Saturday, Jan. 7, 2023 2:30 PM - 4:30 PM (CST)

Hilton Riverside, Kabacoff
Hosted By: American Economic Association
  • Chair: Eva Vivalt, University of Toronto

When to Experiment in Policymaking? Evidence from China over the past Four Decades

Shaoda Wang
,
University of Chicago
David Yang
,
Harvard University

Abstract

Many governments have engaged in policy experimentation in various forms to resolve uncertainty and facilitate learning. However, little is understood about the characteristics of policy experimentation, and how the structure of experimentation may affect policy learning and policy outcomes. We aim to describe and understand China’s policy experimentation since 1980, among the largest and most systematic in recent history. We collect comprehensive data on policy experimentation conducted in China over the past four decades. We find three main results. First, more than 80% of the experiments exhibit positive sample selection in terms of a locality’s economic development, and much of this can be attributed to misaligned incentives across political hierarchies. Second, local politicians allocate more resources to ensure the experiments’ success, and such effort is not replicable when policies roll out to the entire country. Third, the presence of sample selection and strategic effort is not fully accounted for by the central government, thus affecting policy learning and distorting national policies originating from the experimentation. Taken together, these results suggest that while China’s bureaucratic and institutional conditions make policy experimentation at such scale possible, the complex political environments can also limit the scope and bias the direction of policy learning.

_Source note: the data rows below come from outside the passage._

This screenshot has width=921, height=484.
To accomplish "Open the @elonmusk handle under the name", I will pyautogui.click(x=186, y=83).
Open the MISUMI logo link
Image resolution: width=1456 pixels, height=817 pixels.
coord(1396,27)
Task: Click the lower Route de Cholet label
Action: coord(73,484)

How Do Policy-makers Update Their Beliefs?

Eva Vivalt
,
University of Toronto
Aidan Coville
,
World Bank

Abstract

We present results from experiments run in collaboration with the World Bank and Inter-American Development Bank on how policy-makers, policy practitioners, and researchers update their beliefs in response to results from academic studies. Initially, policy-makers both believe development programs will have more positive results and are more certain about it than policy practitioners and researchers, despite reporting less familiarity with the programs. When participants are presented with the results of impact evaluations, we find evidence of asymmetric updating on good news and insensitivity to confidence intervals across all groups, but few differences between groups. We also observe a form of overconfidence. Finally, we show that research findings affect a real-life allocation decision.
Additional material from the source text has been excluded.